LES PRINCIPES DE MISE EN ŒUVRE DE L’ARBRE DES CAUSES

1. L’analyse ne s’inscrit pas dans une recherche de responsabilité.

2. L’analyse s’appuie sur l’utilisation d’un cadre d’observation évoquant la situation de travail et sur des entretiens.

3. L’analyse appréhende l’accident du travail comme un événement pluricausal et met en évidence plusieurs facteurs.

4. L’analyse repose sur la mise en évidence des faits et non sur des interprétations ou des jugements de valeur.

5. Les étapes de la méthode sont définies et respectées : recueil des données et construction de l’arbre, puis propositions d’actions.

6. L’analyse vise à prendre en compte des faits le plus en amont possible dans la genèse de l’accident.

7. L’analyse permet de débattre et de communiquer en s’appuyant sur une représentation graphique.

Pour compléter ces procédures, un courrier a été envoyé à tous les propriétaires de postes clients afin qu’ils s’assurent de leur conformité. « On voulait que nos clients s’interrogent sur l’état de leur installation et qu’ils la mettent en conformité si nécessaire », précise le directeur délégué. À l’échelle de la région, cela a représenté 3 265 envois. Au niveau national, l’instruction permanente de sécurité – ou IPS – qui régit les interventions dans les postes de transformation de clients a été revue, avec l’aide d’agences locales, dont celle de Champagne-Marne. « Ça a été un travail conséquent, achevé en février 2025 après validations de plusieurs instances dont la CSSCT centrale, relate Cyril Dumarque. Je l’ai présenté à toute l’équipe en insistant sur ce qui avait changé. »

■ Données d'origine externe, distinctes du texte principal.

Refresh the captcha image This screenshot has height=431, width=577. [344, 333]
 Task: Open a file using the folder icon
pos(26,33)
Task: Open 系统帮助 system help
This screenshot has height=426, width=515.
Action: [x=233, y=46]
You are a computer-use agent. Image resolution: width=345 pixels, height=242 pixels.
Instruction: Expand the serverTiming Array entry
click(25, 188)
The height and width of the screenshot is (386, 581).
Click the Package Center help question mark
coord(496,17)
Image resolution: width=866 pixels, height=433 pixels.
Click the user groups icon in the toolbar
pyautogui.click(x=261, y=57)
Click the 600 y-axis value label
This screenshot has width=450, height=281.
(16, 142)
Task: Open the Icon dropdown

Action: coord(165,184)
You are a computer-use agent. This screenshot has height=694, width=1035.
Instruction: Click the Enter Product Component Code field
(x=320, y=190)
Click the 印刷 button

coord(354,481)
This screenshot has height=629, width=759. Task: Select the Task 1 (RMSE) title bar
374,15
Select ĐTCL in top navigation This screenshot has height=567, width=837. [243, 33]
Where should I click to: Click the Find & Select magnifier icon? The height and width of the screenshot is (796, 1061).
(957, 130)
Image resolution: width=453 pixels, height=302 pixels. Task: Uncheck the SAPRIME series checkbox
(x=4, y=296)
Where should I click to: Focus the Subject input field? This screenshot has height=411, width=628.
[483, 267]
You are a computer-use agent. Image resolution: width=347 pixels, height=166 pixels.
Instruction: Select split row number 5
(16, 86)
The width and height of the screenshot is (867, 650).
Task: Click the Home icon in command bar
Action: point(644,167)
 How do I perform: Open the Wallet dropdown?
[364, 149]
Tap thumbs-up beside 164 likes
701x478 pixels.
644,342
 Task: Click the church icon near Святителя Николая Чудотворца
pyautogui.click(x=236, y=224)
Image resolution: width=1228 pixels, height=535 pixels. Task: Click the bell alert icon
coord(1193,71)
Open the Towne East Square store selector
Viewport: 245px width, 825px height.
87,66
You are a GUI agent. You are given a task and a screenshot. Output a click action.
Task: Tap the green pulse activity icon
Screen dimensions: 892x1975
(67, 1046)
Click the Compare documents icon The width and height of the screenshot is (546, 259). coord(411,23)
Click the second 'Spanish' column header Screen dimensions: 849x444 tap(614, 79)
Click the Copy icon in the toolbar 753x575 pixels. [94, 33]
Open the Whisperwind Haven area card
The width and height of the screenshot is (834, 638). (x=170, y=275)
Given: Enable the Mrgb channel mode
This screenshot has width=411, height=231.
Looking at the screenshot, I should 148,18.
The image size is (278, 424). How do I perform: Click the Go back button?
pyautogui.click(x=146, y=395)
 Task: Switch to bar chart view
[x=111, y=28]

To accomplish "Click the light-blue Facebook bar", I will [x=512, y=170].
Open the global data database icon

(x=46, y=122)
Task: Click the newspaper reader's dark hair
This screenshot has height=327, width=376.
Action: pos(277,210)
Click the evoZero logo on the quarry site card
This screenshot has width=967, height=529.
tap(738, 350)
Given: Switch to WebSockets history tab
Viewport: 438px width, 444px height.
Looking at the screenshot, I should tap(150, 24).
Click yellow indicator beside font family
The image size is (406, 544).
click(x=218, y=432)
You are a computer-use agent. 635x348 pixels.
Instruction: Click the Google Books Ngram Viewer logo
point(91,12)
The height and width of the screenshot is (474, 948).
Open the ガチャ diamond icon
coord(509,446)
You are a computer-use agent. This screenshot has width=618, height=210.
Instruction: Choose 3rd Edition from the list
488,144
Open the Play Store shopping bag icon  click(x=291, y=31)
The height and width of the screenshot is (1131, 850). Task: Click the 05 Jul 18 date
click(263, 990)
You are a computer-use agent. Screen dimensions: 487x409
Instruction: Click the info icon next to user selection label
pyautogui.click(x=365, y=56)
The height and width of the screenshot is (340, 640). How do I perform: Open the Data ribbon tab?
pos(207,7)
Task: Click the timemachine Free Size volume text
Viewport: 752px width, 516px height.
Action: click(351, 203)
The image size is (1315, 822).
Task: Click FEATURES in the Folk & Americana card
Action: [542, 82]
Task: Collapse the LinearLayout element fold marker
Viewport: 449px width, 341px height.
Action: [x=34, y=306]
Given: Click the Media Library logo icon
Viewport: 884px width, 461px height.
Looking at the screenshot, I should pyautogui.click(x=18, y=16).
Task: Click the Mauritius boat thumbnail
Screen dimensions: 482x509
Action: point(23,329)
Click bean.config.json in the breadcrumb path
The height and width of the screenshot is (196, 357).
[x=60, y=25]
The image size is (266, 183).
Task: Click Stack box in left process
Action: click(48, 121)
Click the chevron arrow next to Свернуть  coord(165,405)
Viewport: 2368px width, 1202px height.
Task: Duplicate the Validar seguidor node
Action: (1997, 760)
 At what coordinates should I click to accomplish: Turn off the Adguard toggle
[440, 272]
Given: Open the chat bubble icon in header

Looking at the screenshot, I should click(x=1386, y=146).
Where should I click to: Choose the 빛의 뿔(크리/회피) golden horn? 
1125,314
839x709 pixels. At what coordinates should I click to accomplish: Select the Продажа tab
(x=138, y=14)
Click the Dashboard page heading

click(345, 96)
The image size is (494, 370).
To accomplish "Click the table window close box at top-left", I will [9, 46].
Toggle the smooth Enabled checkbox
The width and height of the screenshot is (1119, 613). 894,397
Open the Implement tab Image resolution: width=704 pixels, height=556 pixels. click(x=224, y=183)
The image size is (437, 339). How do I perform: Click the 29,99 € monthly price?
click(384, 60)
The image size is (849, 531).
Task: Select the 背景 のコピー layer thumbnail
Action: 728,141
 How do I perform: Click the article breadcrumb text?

Enfin, une sensibilisation à la distance minimale d’approche (DMA) est en cours de déploiement au niveau national. Obligatoire pour les agents, elle est portée par les managers et commence par une vidéo de sensibilisation, suivie d’un questionnaire sur la réglementation et les distances à respecter, ainsi que des photos et analyses d’accidents. « À la fin, nous incitons les participants à faire des propositions sur une plate-forme nationale. Les plus pertinentes seront déployées. » Aujourd’hui, Olivier Hugé a repris ses interventions sur le terrain. « C’est le métier que j’aime. » Il garde néanmoins une cicatrice sur le torse. « C’est finalement pas grand-chose. »

HUIT RÈGLES D’OR OU FONDAMENTAUX

« On fait très régulièrement des rappels sur les huit règles d’or d’Enedis appelés 'fondamentaux' », explique Cyril Dumarque, chef de pôle Interventions spécialisées : 

  • Je suis attentif lors de mes déplacements.
  • Je réfléchis avant d’agir (TOP et point d’arrêt) pour moi et pour les autres.
  • Je ne manipule pas mon téléphone au volant et j’adapte ma vitesse à mon environnement.
  • Je ne travaille pas sous l’emprise de l’alcool ou de drogues.
  • J’utilise les moyens de protection collective et je porte les EPI adaptés.
  • Pour tout travail en hauteur, je priorise les équipements. de protection collective. Je vérifie l’intégrité des supports.
  • Je respecte les opérations de la consignation.
  • Lors de toute manipulation mécanique, je ne passe jamais sous la charge et je maintiens une distance de sécurité lors de son guidage.